Guest Post: Cultivating Hope

“Doozy” is a pantheistic hedgewitch on the east coast. She enjoys connecting with magical energies through every day actions, radical activism, and intuitive engagement.

I’m excited to again share a guest post from Doozy! In this post Doozy reflects on the necessity of hope in the world. She writes about things we might take for granted or not appreciate, our interconnectedness with the seen and unseen world around us, and the hope those things can provide when things look bleak or we are exhausted by everything happening. She talks about her view on hope as an important magic that takes conscious effort but can transform the world.
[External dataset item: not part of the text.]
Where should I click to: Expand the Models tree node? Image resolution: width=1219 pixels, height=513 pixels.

As Delta, fires, and political upheaval sweep through a world already exhausted by our ongoing calamity, it is too easy to fall into hopelessness and cynicism. Bitterness and jadedness are a - not the - natural path from here. The weeds of nihilism and vengeance, great fuel for oppressive forces, are poised to send out their runners. And so hope takes conscious cultivation.
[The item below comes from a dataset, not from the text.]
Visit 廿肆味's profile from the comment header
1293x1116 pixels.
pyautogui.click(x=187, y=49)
Hope requires remembering just how much magic we have available to us to use in creating what hasn’t yet been weaved. Our magic goes so far beyond the edge of a spell circle or the pages of a book. I can stick a small white piece of specially organized carbon and other molecules and by the powers of earth, air, water, heat, and care it can turn into giant orange orbs that can make someone nourished and full of warmth (pumpkins – I’m talking about growing pumpkins). Can you truly tell me that is not incredible magic that made a tangible difference in the world?! With just my words or presence I can alter how another human sees the world for the better, even if often that impact needs time and good conditions to germinate and grow, just like those pumpkins. Is that not a beautiful spell?! How easily we get so distracted by what is still left to do that we forget what we are capable of doing.
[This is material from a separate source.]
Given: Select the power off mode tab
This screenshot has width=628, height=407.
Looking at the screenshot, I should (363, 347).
Hope requires appreciating just how many allies we have in making what is to come. For those of us fighting for a more sustainable, ethical, just, loving world to live in, do you think the plants and the soil and the water and the animals and the fungi and the air and the warmth all around you do not want the same? When I decompose into soil, when the moisture from my body evaporates to return to the water cycle, when the building blocks of my cells are transformed into mushrooms and apple trees, when the warmth I generate dissipates into the environment, when my exhalations join the air around me, when I become all those things and more, will I not still want and benefit from a more just and loving and balanced world? And if I will, then would it not be natural if the beings all around me do too? We may feel overwhelmed by the seeming enormity of the greed and oppression we are up against, but we have more allies that they ever could, if only we were open to feel their presence and join up with them.

Hope requires remembering how powerful we really are. Of course we are exhausted when, after all we have already done, greed and hate and oppression are still here. And in our exhaustion we may lose sight of our still-here-ness. As long and as hard as oppressors have fought, despite how many systems have been created to try to stop our growth, they haven’t succeeded in getting rid of us. Because just in each of our little actions towards good we self seed and begin to regrow our movements at every opportunity. I cannot be bound in such a way that I cannot encourage others, nourish others, make something – anything - around me a little bit better. If I want to live in a world that is more generous and kind I can literally just make that happen by being generous and kind and no one can stop me. How exhausted must oppression be then after facing liberation so many times? Together with all our magic and all our allies and all the natural inclination the world has toward healing, we have so far on the grand scale been unstoppable.

Hope requires remembering why we ever cared to begin with. I do not wear my mask because others have, I wear it because I love others enough to protect them. I do not give a few dollars to my unhoused neighbor because I want to buy control over their actions or pay for their gratitude, but because I want to live in a world where someone was given to. I do not fight for liberation to spite or get vengeance on those who do harm, but out of love for everyone who will benefit from it (which is everyone). The fact that we want ourselves and others to enact good, and the disappointment we feel in the moments when that doesn’t happen, that is in itself evidence that there is something worth striving for here. We are our own evidence that there is good in the world that deserves protecting.

Hope is a powerful magic, and we will never lose the ability to cultivate it.